## TEXTE FOURNI

---

Vu l'article 1147 du code civil, dans sa rédaction antérieure à celle issue de l'ordonnance n° 2016-131 du 10 février 2016 :

 

5. Aux termes de ce texte, le débiteur est condamné, s'il y a lieu, au paiement de dommages et intérêts, soit à raison de l'inexécution de l'obligation, soit à raison du retard dans l'exécution, toutes les fois qu'il ne justifie pas que l'inexécution provient d'une cause étrangère qui ne peut lui être imputée, encore qu'il n'y ait aucune mauvaise foi de sa part.

 

6. Pour condamner la SCI au paiement d'une certaine somme au titre de la perte de chiffre d'affaires, l'arrêt retient que celle-ci correspond au préjudice réel subi par la locataire du fait du manquement du bailleur à ses obligations contractuelles.

 

7. En se déterminant ainsi, après avoir retenu, d'une part, que ni l'absence de commercialisation de la cellule d'entrée du centre commercial, ni le non-respect des horaires d'ouverture n'avaient entraîné de préjudice, d'autre part, que le défaut d'éclairage et d'entretien du site étaient constitutifs de manquements contractuels quand bien même ils ne pourraient être directement corrélés à une baisse d'activité chiffrable pour l'exploitant, la cour d'appel, qui n'a caractérisé aucune faute de la SCI en relation de cause à effet avec le préjudice indemnisé, n'a pas donné de base légale à sa décision.

 

Et sur le second moyen, pris en sa première branche

 

Enoncé du moyen

 

8. La SCI fait grief à l'arrêt de la condamner à payer une certaine somme au titre des manquements à ses obligations contractuelles et en retournement des pénalités prévues au règlement intérieur du centre commercial, alors « que si la règle selon laquelle les conventions doivent être exécutées de bonne foi permet au juge de sanctionner l'usage déloyal d'une prérogative contractuelle, elle ne l'autorise pas à porter atteinte à la substance même des droits et obligations légalement convenus entre les parties ; qu'en l'espèce, l'article 3.1 du règlement intérieur du centre commercial stipulait : « L'application du présent règlement est confiée au bailleur (?). Pénalités : Toute infraction au présent règlement intérieur sera sanctionnée par une pénalité forfaitaire et irréductible fixée à un trentième (1/30) du loyer mensuel, tant que l'infraction se poursuivra ou se renouvellera. Cette pénalité sera doublée si elle sanctionne une infraction : - aux règles de la continuité annuelle d'ouverture, telle que définies ci-dessus, - à celle s'appliquant aux journées d'ouverture pendant la semaine et aux horaires pendant lesdites journées, - aux prescriptions concernant l'éclairage de la vitrine et des enseignes, - aux règles concernant les soldes, promotions, coups de balai. Ces pénalités seront versées au bailleur » ; qu'en condamnant la société CLM Invest à payer à la société Châteaudis, représentée par Me [O] [T], ès-qualités, les sommes de 42 933,24 euros de dommages et intérêts au titre des manquements à ses obligations contractuelles et en retournement des pénalités prévues au règlement intérieur du centre commercial dans lequel se situait le local loué, au motif que « le principe du retournement des pénalités stipulées au contrat a lieu de s'appliquer en ce qu'il découle de l'application du principe de bonne foi dans l'exécution des contrats visé à l'article 1104 du code civil », la cour d'appel a violé l'article 1134 (devenu 1103 et 1104) du code civil, dans sa rédaction antérieure à celle issue de l'ordonnance du 10 février 2016. »

---

## MATÉRIEL FOURNI
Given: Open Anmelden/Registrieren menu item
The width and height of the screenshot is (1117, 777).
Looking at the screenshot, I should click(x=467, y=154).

---

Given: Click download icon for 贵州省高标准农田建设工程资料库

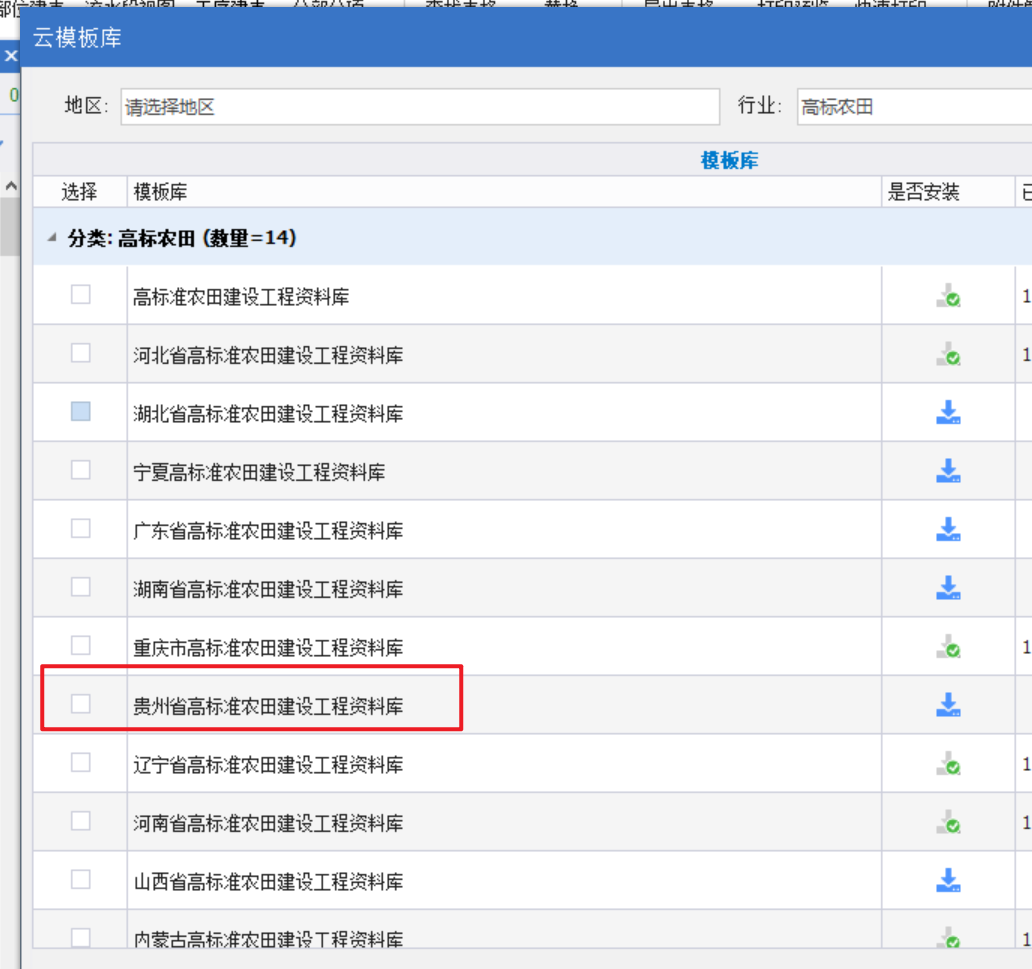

---

## VOTRE TÂCHE
Présentez sous forme de liste le paragraphe du texte fourni qui commence par « En se déterminant ainsi », en gardant ses faits principaux.

## LA RÉPONSE
- La cour d'appel a jugé que l'absence de commercialisation de la cellule d'entrée du centre commercial n'avait causé aucun préjudice. Elle a jugé de même pour le non-respect des horaires d'ouverture.
- Elle a jugé que le défaut d'éclairage et d'entretien du site constituait des manquements contractuels. Elle l'a fait même si ces manquements ne pouvaient pas être directement liés à une baisse d'activité chiffrable pour l'exploitant.
- Elle n'a établi aucune faute de la SCI liée par un rapport de cause à effet au préjudice indemnisé.
- Sa décision n'a donc pas de base légale.